For children with Batten disease and their families, the cruelty of the disease, which robs children of their sight, their cognitive faculties and finally their lives, is made worse by the hunt for a doctor experienced at recognizing and treating patients.
Since the disease affects only about 1,000 children in the United States, most doctors have never seen a child with the disease – for families that usually means a string of referrals from doctor to doctor who try to pinpoint the cause of the child’s symptoms.
Scientists and physicians at the University of Rochester Medical Center are out to change that. They’ve established a Batten Disease Diagnostic and Clinical Research Center, a one-stop medical resource for children and families affected by the disease. The center’s resources include genetic testing for the disease; visits with doctors who have seen dozens of children with the disorder; information on what families can expect as the disease progresses; and development of research tools to help scientists seek better treatments or a cure.
“When we started this project, our doctors said that they had never seen a child with this disease. I told them that I could put them in a room with so many of these children that instantly, they will have seen as many children with this disease as anybody else. And that’s what’s happened,” says David Pearce, Ph.D., a biochemist and Batten disease researcher who pulled together the team that founded the center.
Pearce is the scientific adviser for the Batten Disease Support and Research Association (BDSRA), which is funding the center.
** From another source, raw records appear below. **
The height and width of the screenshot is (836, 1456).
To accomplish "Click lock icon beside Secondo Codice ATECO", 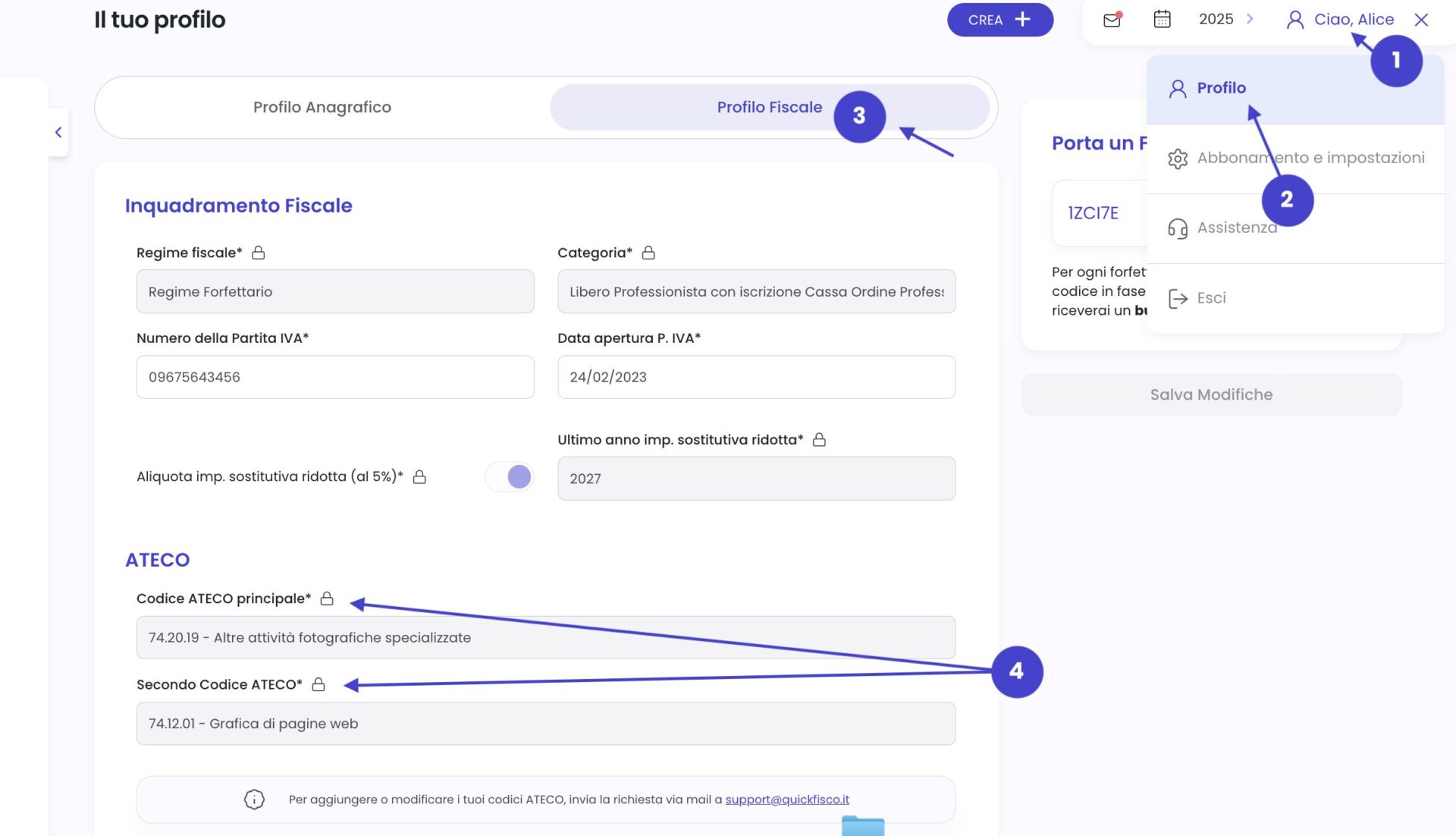I will pyautogui.click(x=318, y=684).
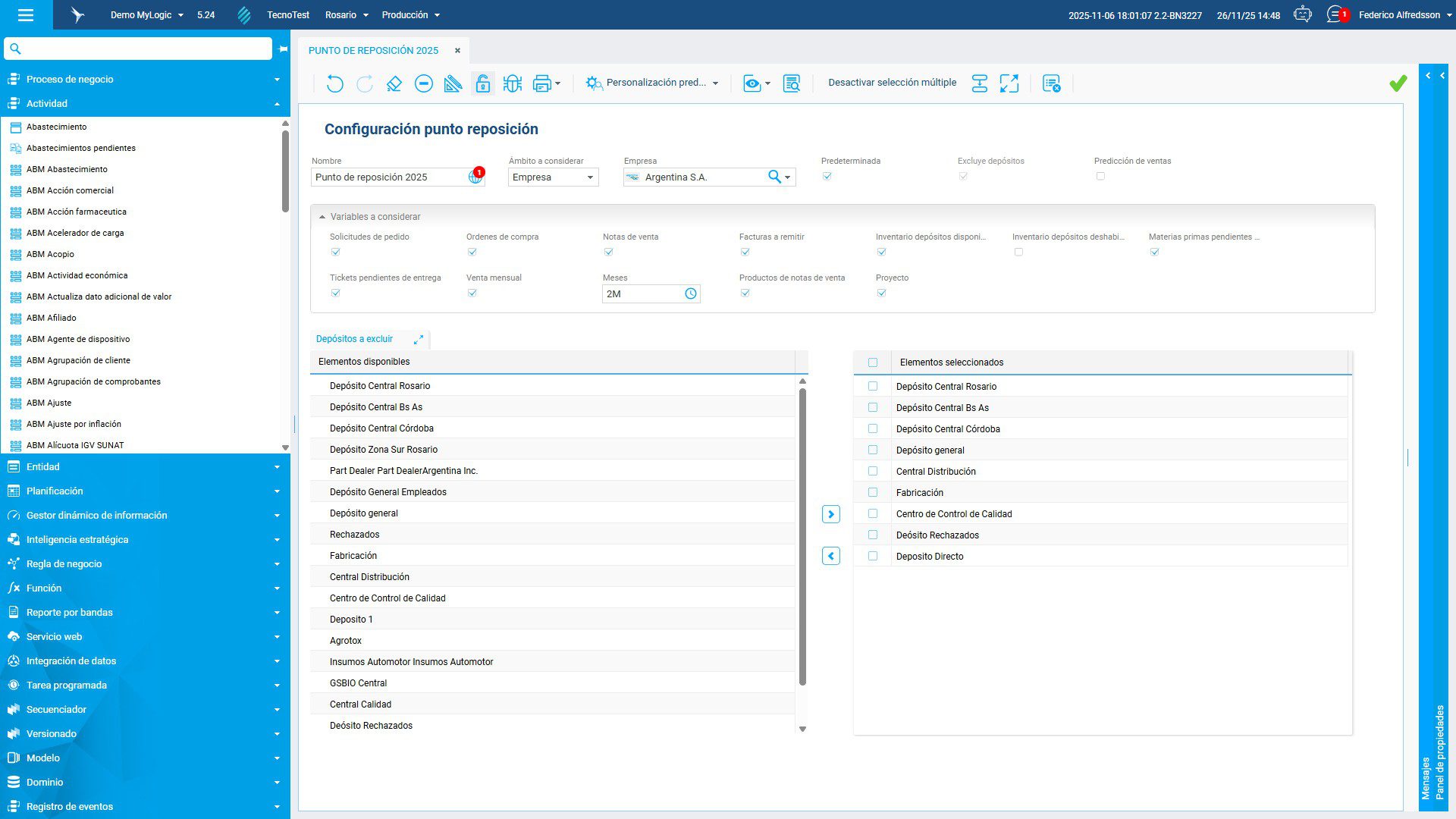The width and height of the screenshot is (1456, 819).
Task: Collapse the Variables a considerar section
Action: 322,217
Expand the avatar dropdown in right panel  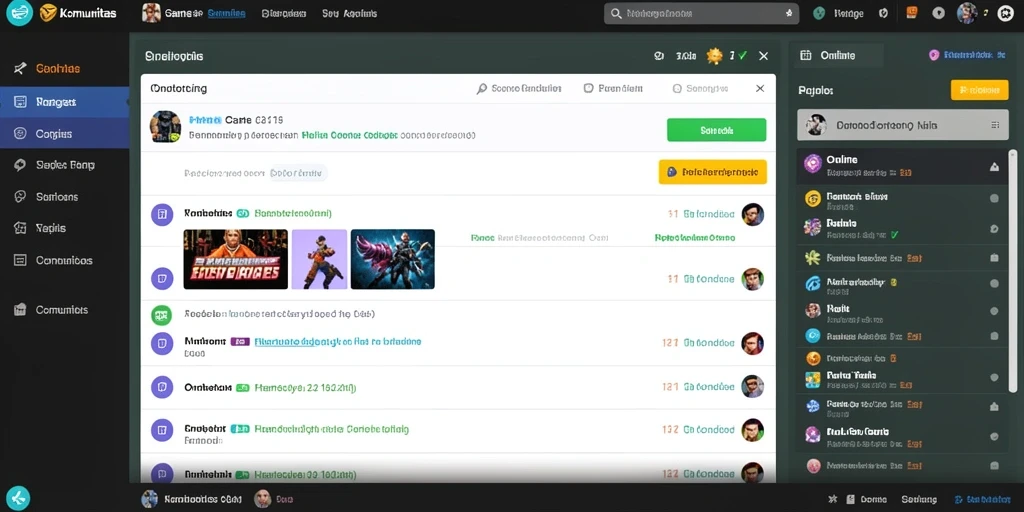click(x=902, y=125)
For the past three years he and other scientists from the university have attended BDSRA’s annual meeting, first in Toronto and then Detroit and last year in Kansas City. At each stop a team of neurologists and neuropsychologists mostly from Golisano Children’s Hospital at Strong have met children with the disease, evaluated them, and offered help for their families.
The new center is headed by pediatric neurologist Jonathan Mink, M.D., Ph.D., who is chief of the Division of Child Neurology. Mink, an expert in movement disorders in children, attended his first Batten conference soon after arriving at the university in 2001.
“I found that my interest in the disease increased substantially after I met with some of the families and their children,” he says. “I recognized how remarkable these families are, taking care of their children and supporting research and looking for better treatment options for a devastating disease.”
Now Mink is part of a team of medical professionals who have taken Rochester’s neurological expertise on the road and examined approximately 50 children with Batten disease. In addition to Mink and Pearce, the group includes neurologist Fred Marshall, M.D.; pediatric neurologist Jennifer Kwon, M.D.; neuropsychologist Heather Adams, Ph.D.; pathologist Paul Rothberg, Ph.D., who has developed a genetic test for the disease; pediatric nurse practitioner Amy Vierhile; and project coordinator Lisa De Blieck.
The team has developed a prototype of a “clinical rating scale,” a way for doctors to chart and document the health of a child as Batten disease progresses.